Collins refuted that the corporation is concealing something about its reserves, claiming that the Tether's stablecoin has withstood the test of time by keeping the $1 peg. This came about in the midst of worries over the trust.
"Well, what I can say is that in the previous eight years of Tether's working history, they have always repaid every token for exactly $1. I can say that with absolute certainty". He stated, "I sold the firm at the end of 2015, and the principles have continued to operate, in my opinion, to the utmost best of their capacity, and with the finest risk mitigation strategies in the industry, it has weathered the test of time. I sold the company at the end of 2015."
In addition, Collins noted that the sector required more openness in light of the recent events surrounding FTX and BlockFi's application for bankruptcy protection.
"It's fine to ask these questions, and due to the recent failures of FTX and BlockFi and these other companies, the sector as a whole is going to become more and more transparent over the next several years. Therefore, this bodes really well for the sector as a whole going forward," he went on to say.

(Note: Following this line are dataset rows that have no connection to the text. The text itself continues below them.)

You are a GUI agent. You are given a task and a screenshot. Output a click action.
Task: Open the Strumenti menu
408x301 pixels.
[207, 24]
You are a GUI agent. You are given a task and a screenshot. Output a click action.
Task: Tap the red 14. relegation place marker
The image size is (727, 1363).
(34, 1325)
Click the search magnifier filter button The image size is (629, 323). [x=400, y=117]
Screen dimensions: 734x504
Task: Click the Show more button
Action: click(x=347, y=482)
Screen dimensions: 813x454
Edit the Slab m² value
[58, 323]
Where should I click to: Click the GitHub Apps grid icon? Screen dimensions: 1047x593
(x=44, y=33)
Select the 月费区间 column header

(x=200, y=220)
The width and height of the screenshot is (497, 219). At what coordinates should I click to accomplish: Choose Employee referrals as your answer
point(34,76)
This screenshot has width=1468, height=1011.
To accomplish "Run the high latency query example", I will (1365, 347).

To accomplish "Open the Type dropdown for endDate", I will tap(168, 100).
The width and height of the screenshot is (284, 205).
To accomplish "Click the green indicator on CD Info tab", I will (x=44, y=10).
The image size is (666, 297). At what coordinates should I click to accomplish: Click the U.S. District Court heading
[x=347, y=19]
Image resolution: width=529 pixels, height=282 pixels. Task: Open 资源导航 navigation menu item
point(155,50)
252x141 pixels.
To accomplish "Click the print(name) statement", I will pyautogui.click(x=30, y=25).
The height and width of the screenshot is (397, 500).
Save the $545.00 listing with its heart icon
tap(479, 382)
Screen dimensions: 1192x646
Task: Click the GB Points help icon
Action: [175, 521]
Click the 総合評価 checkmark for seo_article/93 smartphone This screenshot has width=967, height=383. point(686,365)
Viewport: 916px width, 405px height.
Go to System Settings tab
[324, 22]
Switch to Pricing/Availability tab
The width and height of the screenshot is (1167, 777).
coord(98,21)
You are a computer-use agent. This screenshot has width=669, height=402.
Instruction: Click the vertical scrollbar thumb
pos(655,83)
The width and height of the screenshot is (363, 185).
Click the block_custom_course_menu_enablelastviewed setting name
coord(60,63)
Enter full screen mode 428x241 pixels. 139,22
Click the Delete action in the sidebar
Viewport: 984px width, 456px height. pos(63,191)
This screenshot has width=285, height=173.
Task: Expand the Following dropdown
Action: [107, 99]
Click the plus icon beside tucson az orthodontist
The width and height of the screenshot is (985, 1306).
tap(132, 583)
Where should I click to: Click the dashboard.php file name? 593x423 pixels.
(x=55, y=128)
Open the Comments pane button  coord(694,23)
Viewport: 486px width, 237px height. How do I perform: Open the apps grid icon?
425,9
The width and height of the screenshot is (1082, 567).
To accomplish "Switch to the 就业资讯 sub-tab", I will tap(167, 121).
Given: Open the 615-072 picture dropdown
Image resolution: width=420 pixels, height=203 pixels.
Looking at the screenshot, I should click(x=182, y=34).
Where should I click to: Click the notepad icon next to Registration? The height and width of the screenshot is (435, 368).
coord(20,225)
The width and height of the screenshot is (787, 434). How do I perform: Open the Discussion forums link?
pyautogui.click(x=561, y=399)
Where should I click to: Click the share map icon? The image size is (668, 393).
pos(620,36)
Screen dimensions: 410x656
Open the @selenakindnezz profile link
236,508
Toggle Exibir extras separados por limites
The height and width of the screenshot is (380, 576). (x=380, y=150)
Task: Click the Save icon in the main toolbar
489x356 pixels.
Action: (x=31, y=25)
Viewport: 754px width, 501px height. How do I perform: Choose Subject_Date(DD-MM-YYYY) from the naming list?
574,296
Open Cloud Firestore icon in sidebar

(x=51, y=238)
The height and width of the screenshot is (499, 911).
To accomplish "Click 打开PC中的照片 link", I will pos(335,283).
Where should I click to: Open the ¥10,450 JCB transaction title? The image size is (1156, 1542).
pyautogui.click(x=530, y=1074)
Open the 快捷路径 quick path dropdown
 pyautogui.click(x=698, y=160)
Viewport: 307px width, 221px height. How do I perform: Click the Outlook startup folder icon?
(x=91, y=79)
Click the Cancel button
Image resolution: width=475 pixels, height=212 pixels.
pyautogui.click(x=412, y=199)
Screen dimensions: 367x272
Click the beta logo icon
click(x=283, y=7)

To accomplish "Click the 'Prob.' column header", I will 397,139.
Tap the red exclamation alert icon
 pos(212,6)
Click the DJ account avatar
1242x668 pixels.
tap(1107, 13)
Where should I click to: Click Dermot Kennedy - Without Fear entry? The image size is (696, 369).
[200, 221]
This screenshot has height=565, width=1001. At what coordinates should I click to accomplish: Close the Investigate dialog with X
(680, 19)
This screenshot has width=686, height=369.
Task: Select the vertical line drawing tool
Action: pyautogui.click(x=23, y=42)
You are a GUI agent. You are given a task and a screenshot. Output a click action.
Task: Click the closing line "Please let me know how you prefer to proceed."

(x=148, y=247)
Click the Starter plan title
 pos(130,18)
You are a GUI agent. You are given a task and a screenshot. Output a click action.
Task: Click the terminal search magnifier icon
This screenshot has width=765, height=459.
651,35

Notably, the attention first shifted to Tether in the aftermath of the crash that occurred in the Terra (LUNA) ecosystem, which caused a considerable amount of user assets to be lost.
Reed's Thoughts on FTX
Reed has grown critical of the management of the FTX exchange as a result of its failure, with creator Sam Bankman-Fried coming under pressure for alleged improper management of customer cash.
Reed's criticism comes as a result of the FTX collapse. Reed recently pointed (2) out that the current situation with FTX is even direr than the classic Ponzi scheme run by Bernie Madoff.
While this was going on, Reed referred (3) to non-fungible tokens, often known as NFTs, as a "huge Ponzi scheme." The former enforcement attorney referred to NFTs as "more crypto gibberish" in his assessment of them.